Smart Beta ETF strategies (or factor investing) is one of the fastest growing trends in investment management. The inflows to these strategies has seen double digit growth in asset under management and outpacing the growth of traditional index funds.
Traditionally, passive index funds tracks the performance of an equity index with the stock weights based their market capitalization. The larger the value of the company, the greater weight the company is in the index. The nature of the structure of market cap index results in the performance of the index funds biased towards larger stocks which overtime gives investors the benefit of survivorship bias.
There are a number downside from just using market capitalization as proxy for portfolio weights.
- Large companies by law of large numbers usually grow slower than smaller companies.
- Market capitalization does not equal value. For example, NASDAQ index reached above 5000 in 2015. The last time it was above 5000 was during the technology bubble. An index selecting stocks based on investment fundamentals or return factors could avoid severe losses and buying overvalued stocks.
The Smart Beta ETF are designed to be at the intersection of index tracking ETFs and actively managed funds.
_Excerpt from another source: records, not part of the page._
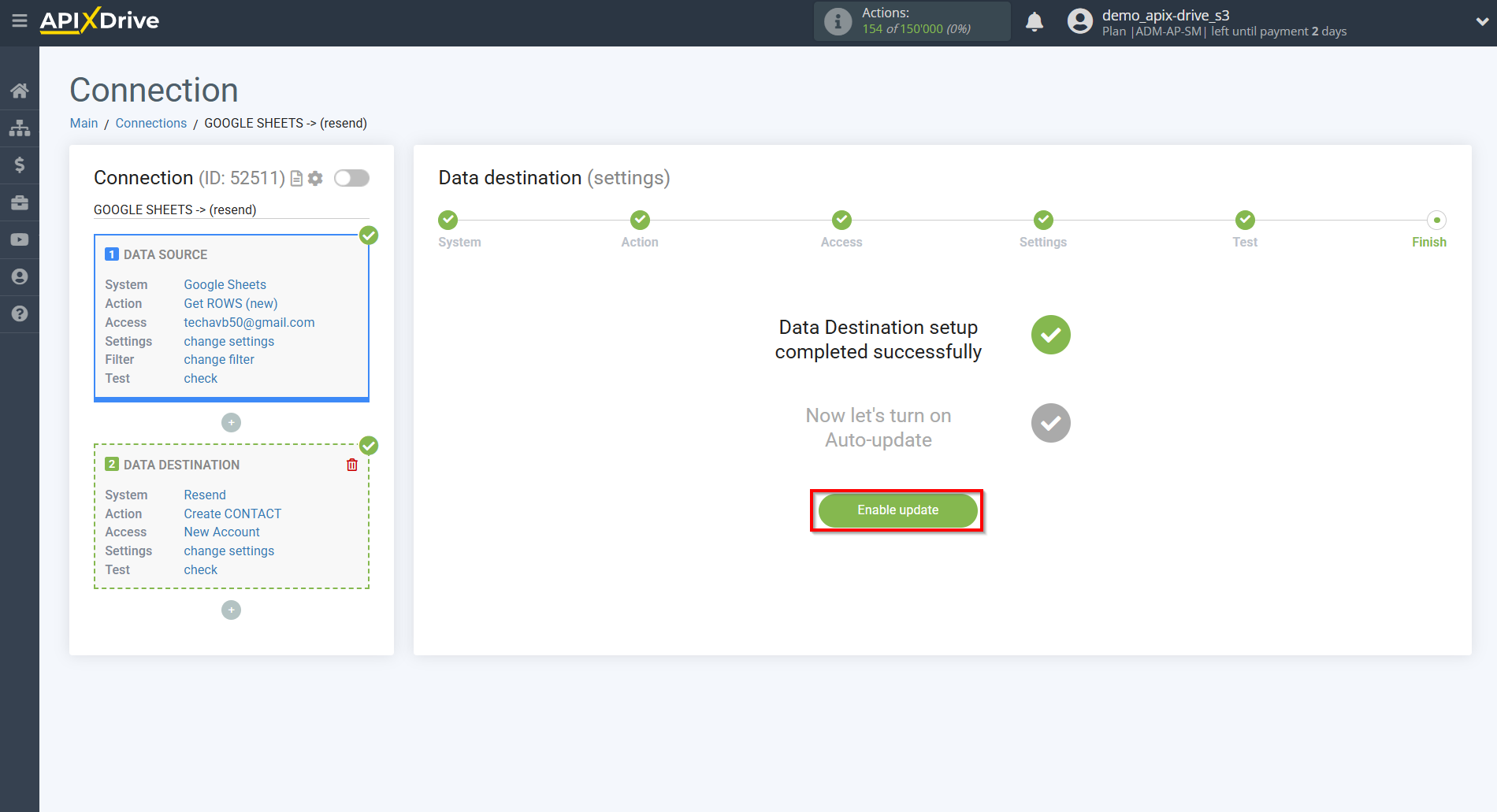Go to the Connections breadcrumb link

point(150,123)
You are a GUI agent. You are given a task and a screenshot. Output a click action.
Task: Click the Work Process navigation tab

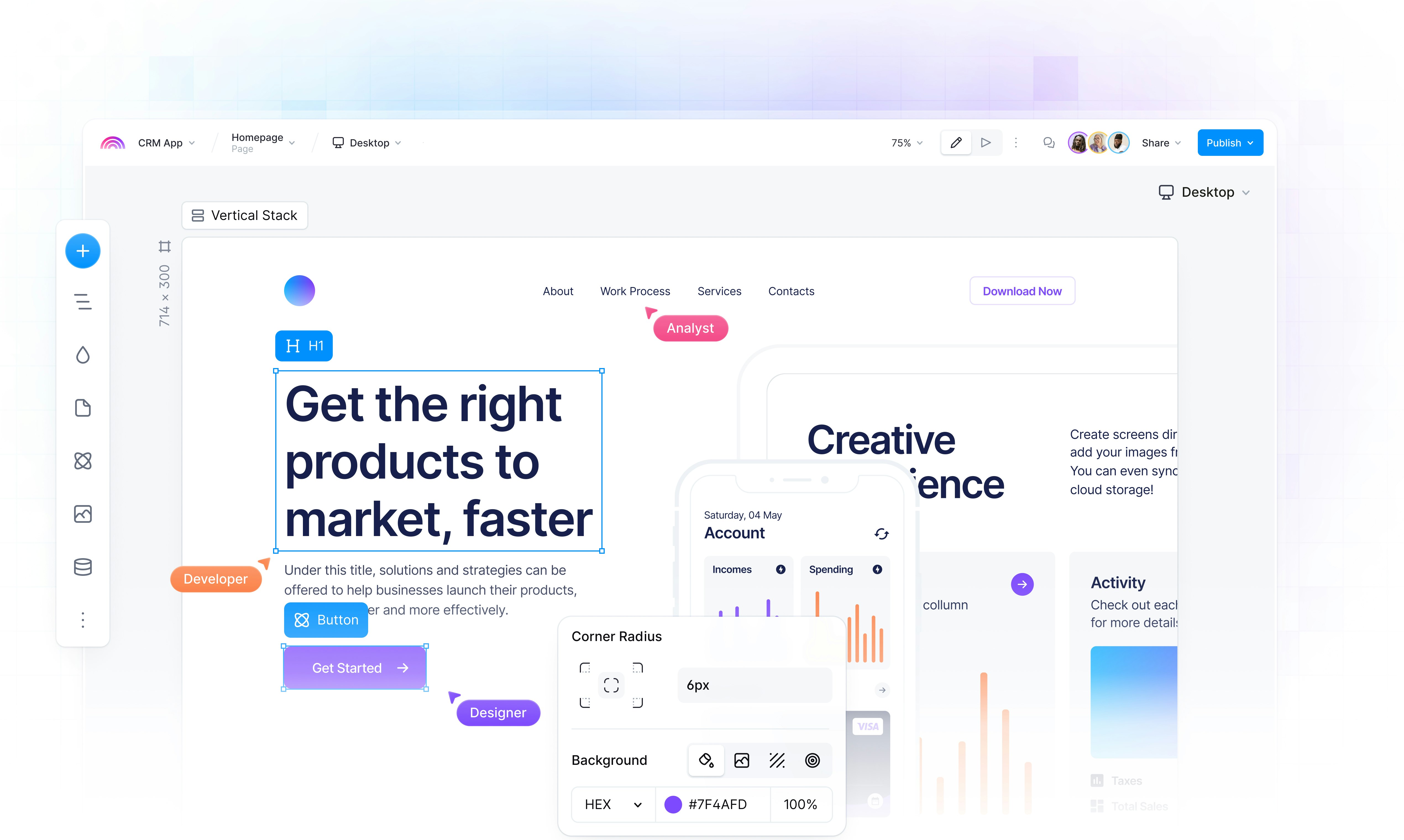[634, 291]
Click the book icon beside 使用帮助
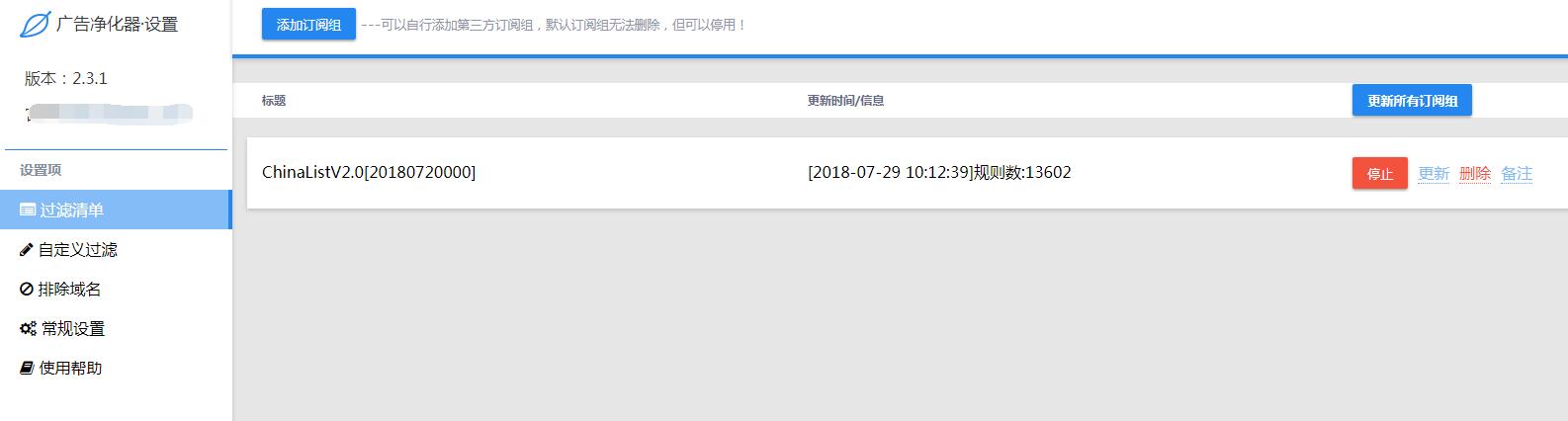This screenshot has height=421, width=1568. point(28,369)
It has the best of both worlds matching the positive features of ETF investing such as low cost and transparency with degree of flexibility of strategic security selection seen in active management. The portfolio creation is based on historical tests of specific factors which shows greater source of returns or lower volatility for a set of return profile.
Active management in the context of smart beta does not necessarily mean there is a fund manager picking stocks within the smart beta fund. Rather the funds is created by a predetermined rules in deciding what kind of stocks goes into the index.
Investing through Smart Beta ETFs is still a passive strategy. However once the underlying index and security selection methodology is determined, the managers of ETF does not have discretion to deviate from the strategies.
Examples of Smart Beta Strategies
SPDR S&P 500 (SPY) similar to the Australian index fund equivalents is the largest market index ETF. It tracks the S&P 500 which is a market capitalization index fund. The weights of the 500 largest US listed stock is dependent on the size of the company. As a result, S&P5 500 is known to have a bias towards overvalued stocks. Note inverse market ETFs are not considered to be smart beta ETFs. Smart beta funds are separated into distinct strategies that includes securities in the fund on an equal basis, fundamental or volatility weighted methodologies.
Equal weight ETF – Equal weight strategies means exactly as it sounds. The weight of companies are the same and the fund is rebalanced quarterly. For example every stock in the ETF is weighted 0.25% and as long as the stock is included in the underlying index it will be included in equal weighted fund. This is a more mean reversion approach to portfolio management such that winners as sold and losers are bought to the same position at fixed intervals.
Volatility Constant ETF – Another smart beta approach is through weighing the exchange fund holdings by volatility. The weight of individual positions are based on the underlying volatility of the stock, whereby higher volatile stocks have reduced impact on the portfolio and inversely the portfolio will be overweight lower volatile stocks.
This strategy is designed to provide a more stable portfolio while maintain growth exposure. The thesis is that returns are not everything in investing. A volatility constant ETF tracking an index allows investors exposure to an index with minimal volatility position.
Stock Buyback ETF – These are funds which select stocks that has ongoing or historical track record of implementing a buyback program covering more than 5% of the outstanding shares. Creation of Buyback ETF is based on the research which shows companies undertaking buybacks outperform its peers following announcement of buy backs even after 12 months. Buyback ETFs can be further segmented by funds focusing on US companies or international companies only (Japan or UK).
Dividend ETF – An investment portfolio which weights companies in the portfolio based on the history of dividend growth and yield. Listed dividend funds are designed to target income driven investors with a higher risk tolerance than fixed income investors. Investors need to be aware that the higher yields of dividend ETFs vs Bond ETF is because investors are still taking on equity risk rather than credit risk which is more secured position in the companies capital stack.
Smart Beta Bond ETF
The above examples of smart beta or factor ETF does not only apply to equities. The same strategies can be adopted for fixed income asset class.